How many children suffering from marasmus can echo these words? Precious few.
Simplistically, marasmus is basically the severe lack of protein in the diet, mainly affecting children under 1. Children over 18 months are generally affected by another form of this called kwashiorkor.
Marasmus usually affects children in less developed countries, where the main source of nutrition after being weaned off mother's milk, is starchy vegetables. A child suffering from marasmus may lose up to 80% of the normal weight for that height. The effects are horrifying to look at, often with rather shocking nightmarish images of muscle wastage and emaciation, the effects mostspectacularly observed around the buttocks and the thighs, where the loss of adipose tissue in these normal areas of fat deposits is rather severe. I covered a few of these images quite briefly in the video I made; so do watch the video please.
I suppose the first step in solving this problem, would be first to raise awareness. I mean, how many people actually know what marasmus is? I certainly didn't, until I was tasked to research on deficiency diseases extensively. AHA - And that is where we come in, the four of us, to promote awareness of the various types of deficiency diseases that we seldom hear or come across in our lives, and we want to create an intellectual and interesting awareness of these diseases through blogging so that others can be informed of such calamity that happens around the globe. (wahaha thank you Mr Jo!)
I believe after seeing images of these children, or reading about the effects; the question present in most minds would be how to rectify the problem. As I've mentioned above, this problem is caused when babies are weaned off their mother's milk, and fed starchy vegetables instead. Thus they suddenly lack the amino acids present in breast milk. I suppose then, logically, to rectify this problem, it would suffice to provide proteins for these children, where the method would have to be feasibly possible, bearing in mind the number of children present in the third-world countries, and cost effective.
I wonder if providing insulin doses for these children would be possible. The basic research I did on Wikipedia seems to point towards this. Insulin has effects on fat metabolism and it changes the liver's activity in storing or releasing glucose and in processing blood lipids, and in other tissues such as fat and muscle. Insulin is also quite a small protein molecule, in fact, it could be classified as a peptide. So I suppose theoretically this would aid in the speed of which it could diffuse into the body system, warranting a shorter recovery period.
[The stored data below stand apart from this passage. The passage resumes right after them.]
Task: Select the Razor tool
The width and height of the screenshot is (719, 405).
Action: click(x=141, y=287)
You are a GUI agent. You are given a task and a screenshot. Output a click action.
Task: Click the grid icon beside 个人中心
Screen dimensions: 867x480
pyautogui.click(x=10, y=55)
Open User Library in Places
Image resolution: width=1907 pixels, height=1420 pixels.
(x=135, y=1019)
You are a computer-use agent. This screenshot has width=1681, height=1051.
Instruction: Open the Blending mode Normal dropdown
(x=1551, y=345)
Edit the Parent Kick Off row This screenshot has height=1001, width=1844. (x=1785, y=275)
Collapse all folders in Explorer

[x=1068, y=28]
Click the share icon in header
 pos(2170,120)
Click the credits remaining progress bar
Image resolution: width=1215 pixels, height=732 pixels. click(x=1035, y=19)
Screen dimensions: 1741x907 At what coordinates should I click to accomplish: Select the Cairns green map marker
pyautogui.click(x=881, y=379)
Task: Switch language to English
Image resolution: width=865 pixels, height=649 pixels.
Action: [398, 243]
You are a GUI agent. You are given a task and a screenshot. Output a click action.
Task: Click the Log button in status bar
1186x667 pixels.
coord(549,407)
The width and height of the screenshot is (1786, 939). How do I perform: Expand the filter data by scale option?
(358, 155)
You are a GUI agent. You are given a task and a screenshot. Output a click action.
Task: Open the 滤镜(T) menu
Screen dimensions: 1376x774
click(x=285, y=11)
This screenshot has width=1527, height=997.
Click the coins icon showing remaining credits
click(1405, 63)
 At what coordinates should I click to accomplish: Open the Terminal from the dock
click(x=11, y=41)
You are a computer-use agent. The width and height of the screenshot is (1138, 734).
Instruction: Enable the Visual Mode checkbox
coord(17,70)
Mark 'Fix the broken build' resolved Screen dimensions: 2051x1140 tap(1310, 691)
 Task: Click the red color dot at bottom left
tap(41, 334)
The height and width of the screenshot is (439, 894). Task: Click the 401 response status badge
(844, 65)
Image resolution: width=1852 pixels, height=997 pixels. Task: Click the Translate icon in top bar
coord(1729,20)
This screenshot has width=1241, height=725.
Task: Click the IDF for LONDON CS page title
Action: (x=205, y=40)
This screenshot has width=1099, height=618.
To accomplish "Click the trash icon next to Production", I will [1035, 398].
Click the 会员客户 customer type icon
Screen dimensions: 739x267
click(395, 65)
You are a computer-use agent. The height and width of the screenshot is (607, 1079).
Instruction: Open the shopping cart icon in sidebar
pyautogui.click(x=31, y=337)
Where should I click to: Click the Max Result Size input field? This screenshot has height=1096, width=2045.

Since insulin is used medically to treat diabetes, it might be possible side effects could occur. However, banking on the same fact, since it is already used medically to treat diabetes, and at least 171 million people worldwide suffer from diabetes (according to figures by the World Health Organization), it should be commercially produced, thus available in large numbers. A problem with this solution, however, would that it would be quite cost ineffective.
I wonder then, if it's possible to have banana plantations in these third world countries. Proteins make up about 1% of a banana's nutritional values. Bananas are also non-seasonal crops, and are available all year round in tropical areas. Additionally, since the third-world countries are found mainly in the central-African area, according to a map I found on Wikipedia, I suppose it would be quite possible to induce the cultivation of bananas. (The green areas show high human development, the yellow medium human development and the red, low human development.)
I guess. Because aha.
Bearing in mind my weak grasp of geography, I have found another map on Wikipedia to be a visual aid to show you where exactly the tropics would be. Linking the two maps, we can see the developing nations in Africa would fall in the red-tinted zone of the tropics, and more importantly,
be ideal for cultivating bananas.
Am I brilliant, or am I brilliant?
Plant bananas to cure marasmus victims. I do suppose it sounds a little silly at the moment, perhaps it'll only work as a short-term cure. But maybe someday, someone somewhere will think of the same idea as me, propose it to the world, and win a Nobel Prize like that guy Muhammed Yunus who helped Bangladesh with their Grameen Banking system.
Cultivating banana plantations does sound a whole lot more feasible thanissuing insulin doses out to the young though.
I don't think we see cases of marasmus often in our more developed part of the world , with all the splendour of prepared milk powder formulae. However, Catherine Lim's literature does provide a valuable insight into the olden third-world days of Singapore, where if one had not enough money, babies would be fed
sugar water instead of milk.
Well then, I guess there was an inevitable moderate to high mortality rate, but we have to consider the sizeable amount of babies which did make it to adulthood, despite the severe lack of nutrients. We must see how these babies managed to survive, and put them into the hypothetical theory of helping these marasmus victims.